What do you mean by basket? Do you take the burlap off when transplanting or will it break down in the soil?


----------



## Tree Planter (Mar 14, 2006)

to harvest u have to pakage trees are pakaged in a wire basketwith a burlap liner this makes it effeicent other wise the balls fall apart u cant realy just dig them and leave the balls (rootbals) unprotected i dont have a pic or i would show u


----------



## Tree Planter (Mar 14, 2006)

it is the only way to transport in bulk


----------



## Tree Planter (Mar 14, 2006)

http://www.treesaregood.com/treecare/buying_highquality.aspx


----------



## Tree Planter (Mar 14, 2006)

middle of the page


----------



## lookingtoplant (Mar 14, 2006)

Okay - I plan on basing my decision on how many I sell. Where's the best place to pick up some burlap - landscaping company? How long should those trees be in burlap before they should be transplanted (don't want to get farther ahead then I can replant) How bout takin the burlap off?


----------



## Tree Planter (Mar 14, 2006)

dutchmasters and u need baskets with the burlap u can harvest all u like if ur capable (man power, time) u can store them in a trench half as deep as the root ball and then back fill with a woodchip/dirt mixture two years then the burlap starts to rot. burlap is there to keep the ball solid u dont want to take it off . hillsburg is north west of barrie


----------



## Tree Planter (Mar 14, 2006)

and when u backfill dont go past the top of the root ball the ropes rot faster than the burlap


----------



## lookingtoplant (Mar 14, 2006)

Tree Planter said:


> hillsburgh is north west of barrie


 no - outside of Guelph, so south west of Barrie


----------



## Tree Planter (Mar 14, 2006)

yeah ok im thinking of hillsdale lol


----------



## lookingtoplant (Mar 14, 2006)

Tree Planter said:


> yeah ok im thinking of hillsdale lol


I'll assume your up towards Barrie?


----------



## Tree Planter (Mar 14, 2006)

just south innisfil


----------



## Tree Planter (Mar 14, 2006)

u should consider re planting ur feild


----------



## Tree Planter (Mar 14, 2006)

conifers have a good turn around especialy colorados


----------



## lookingtoplant (Mar 14, 2006)

Tree Planter said:


> u should consider re planting ur feild


Sent u an email as it was kinda off topic.
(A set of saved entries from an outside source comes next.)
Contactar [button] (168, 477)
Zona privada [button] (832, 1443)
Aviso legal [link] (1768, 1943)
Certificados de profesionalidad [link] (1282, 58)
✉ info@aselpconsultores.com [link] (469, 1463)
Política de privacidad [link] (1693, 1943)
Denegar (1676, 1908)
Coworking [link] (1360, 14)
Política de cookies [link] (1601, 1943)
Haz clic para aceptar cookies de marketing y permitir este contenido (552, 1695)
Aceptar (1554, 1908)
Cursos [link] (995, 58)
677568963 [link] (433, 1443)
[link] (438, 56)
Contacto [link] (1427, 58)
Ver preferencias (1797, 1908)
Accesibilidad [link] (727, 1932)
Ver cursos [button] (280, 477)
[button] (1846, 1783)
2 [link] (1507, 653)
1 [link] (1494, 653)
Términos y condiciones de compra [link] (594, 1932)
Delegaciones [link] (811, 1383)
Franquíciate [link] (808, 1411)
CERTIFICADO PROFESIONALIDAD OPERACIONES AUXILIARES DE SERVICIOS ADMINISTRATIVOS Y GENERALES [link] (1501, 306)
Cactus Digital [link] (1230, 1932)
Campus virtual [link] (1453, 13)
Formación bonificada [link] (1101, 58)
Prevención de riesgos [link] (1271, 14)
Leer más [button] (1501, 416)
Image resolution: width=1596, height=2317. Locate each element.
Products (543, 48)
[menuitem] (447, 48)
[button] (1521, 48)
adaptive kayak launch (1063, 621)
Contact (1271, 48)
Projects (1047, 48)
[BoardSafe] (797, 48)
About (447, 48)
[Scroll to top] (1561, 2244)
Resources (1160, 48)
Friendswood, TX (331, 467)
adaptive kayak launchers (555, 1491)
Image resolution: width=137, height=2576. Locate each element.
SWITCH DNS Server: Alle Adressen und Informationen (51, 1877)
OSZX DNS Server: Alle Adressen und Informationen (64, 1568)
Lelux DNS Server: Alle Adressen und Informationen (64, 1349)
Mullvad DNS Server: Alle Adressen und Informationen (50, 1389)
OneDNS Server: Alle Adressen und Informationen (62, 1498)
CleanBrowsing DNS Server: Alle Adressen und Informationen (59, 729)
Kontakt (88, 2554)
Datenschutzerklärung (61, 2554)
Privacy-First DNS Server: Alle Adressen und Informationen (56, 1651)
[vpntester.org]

Anyhow - that's what we're looking at doing. Hoping to plant something in pots as there's a better turn over rate. Know that there is quite a bit of work to do but there's no point in planting something that won't sell.


----------



## lookingtoplant (Mar 14, 2006)

Tree Planter said:


> dutchmasters


I can't seem to find the right site . . . do you have an address?


----------



## Tree Planter (Mar 14, 2006)

i think u shoul;d try and order a some pricing catalogs from a couple place one i would recomend is connon nurseries these guys are long time players and set standards for some general pricing and attend the annual landscape show u missed it this year but alot of large players attend and u can get a feel for pricing. and as for planting in pots it will be more profitable for u to propigate and or germinate the conifers ur self and a good book on this would be micheal dirr a refference manual to woody plant propogation


----------



## Tree Planter (Mar 14, 2006)

sorry dutchmasternurseries.com


----------



## lookingtoplant (Mar 15, 2006)

Tree Planter said:


> dutchmasternurseries.com


Great Website and Products by the looks of things


----------